Madame Nuland avait alors suggéré à l’ambassadeur US en Ukraine, Geoffrey Pyatt, de chérir plus particulièrement Iatseniouk, un ancien de la Banque mondiale, à bien des égards plus fiable que le simple boxeur qu’est Vitali Klitchko. Un mois plus tard, une nouvelle bombe explose révélant la non-implication de Viktor Ianoukovitch dans l’affaire des mystérieux snippers du 20 février. Catherine Ashton et Urmas Paet ignoraient avoir été mis sur écoute lorsque Paet, ministre de l’Intérieur estonien, sans doute inquiet de la tournure que commençait à prendre la campagne de désinformation engagée depuis décembre, déclina à son interlocutrice les arguments d’Olga Bogomolets, médecin personnel de l’ancien Président ukrainien, Viktor Iouchtchenko, et bénéficiaire à l’époque des subsides de Radio-Liberté, à son tour sponsorisée par Georges Soros et la CIA. Selon Mme Bogomolets que l’on aurait du mal à soupçonner de propagande pro-russe étant donné son parcours, les balles qui avaient frappé et les manifestants et les agents du Berkout étaient celles d’un groupe (ou de groupes) de snippers obéissant à des mouvances radicales entièrement étrangères au gouvernement. Comme par hasard, quelques jours après que la conversation d’Ashton et de Paet eut été diffusée sur la toile et fidèlement retranscrite, une analyse très détaillée de Wayne Madsen, ancien contractant de la NSA, nous apprend entre autres que ceux qui avaient tiré sur les manifestants au Venezuela étaient les mêmes que ceux qui avaient tiré sur les forces de l’ordre. L’analogie est tellement fragrante qu’elle gomme d’emblée l’hypothèse d’une éventuelle coïncidence.
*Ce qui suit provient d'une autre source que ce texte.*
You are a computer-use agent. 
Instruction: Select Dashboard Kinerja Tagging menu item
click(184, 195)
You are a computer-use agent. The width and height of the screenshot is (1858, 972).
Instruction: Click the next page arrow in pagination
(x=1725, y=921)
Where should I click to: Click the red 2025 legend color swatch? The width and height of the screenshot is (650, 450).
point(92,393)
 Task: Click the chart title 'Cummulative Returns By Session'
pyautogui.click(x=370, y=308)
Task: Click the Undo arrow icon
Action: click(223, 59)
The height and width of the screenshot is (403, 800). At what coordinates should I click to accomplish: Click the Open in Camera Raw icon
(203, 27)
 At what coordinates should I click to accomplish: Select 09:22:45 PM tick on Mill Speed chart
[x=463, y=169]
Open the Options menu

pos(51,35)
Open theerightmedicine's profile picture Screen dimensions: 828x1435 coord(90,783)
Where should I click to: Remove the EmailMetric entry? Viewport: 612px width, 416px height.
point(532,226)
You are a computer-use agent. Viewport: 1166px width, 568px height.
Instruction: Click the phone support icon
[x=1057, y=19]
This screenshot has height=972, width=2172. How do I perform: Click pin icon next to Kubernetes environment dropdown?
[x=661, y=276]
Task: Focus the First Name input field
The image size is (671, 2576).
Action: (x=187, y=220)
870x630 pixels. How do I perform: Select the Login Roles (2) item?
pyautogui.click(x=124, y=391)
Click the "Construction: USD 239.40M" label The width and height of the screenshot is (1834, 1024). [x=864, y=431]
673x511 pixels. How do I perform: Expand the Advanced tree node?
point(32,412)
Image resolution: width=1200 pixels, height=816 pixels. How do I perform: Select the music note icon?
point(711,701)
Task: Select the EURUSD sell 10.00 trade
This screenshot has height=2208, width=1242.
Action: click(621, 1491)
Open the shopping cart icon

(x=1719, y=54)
En définitive, que voit-on ? Le Venezuela, pays dont la prospérité est exemplaire en Amérique latine, souffre de déstabilisation. A peine entré en fonction, Iatseniouk, le soi-disant Premier ministre ukrainien, est parti la veille à Washington où il a rencontré son employeur, M. Obama. Au menu du jour : le sort de la Crimée dont, d’après les précieuses révélations d’Angela Merkel, seule l’UE (sous la houlette de Washington, cela va de soi) est en droit de se charger, tout comme d’ailleurs de l’Ukraine en général. Pour info, M. Iatseniouk avait favorisé la mutation du Parti national social ukrainien qui, métamorphoses faites, s’est paré du nom très éloquent de Svoboda, c’est-à-dire Liberté. Pourtant, l’habit ne fait pas le moine, surtout quand les masques sont tombés.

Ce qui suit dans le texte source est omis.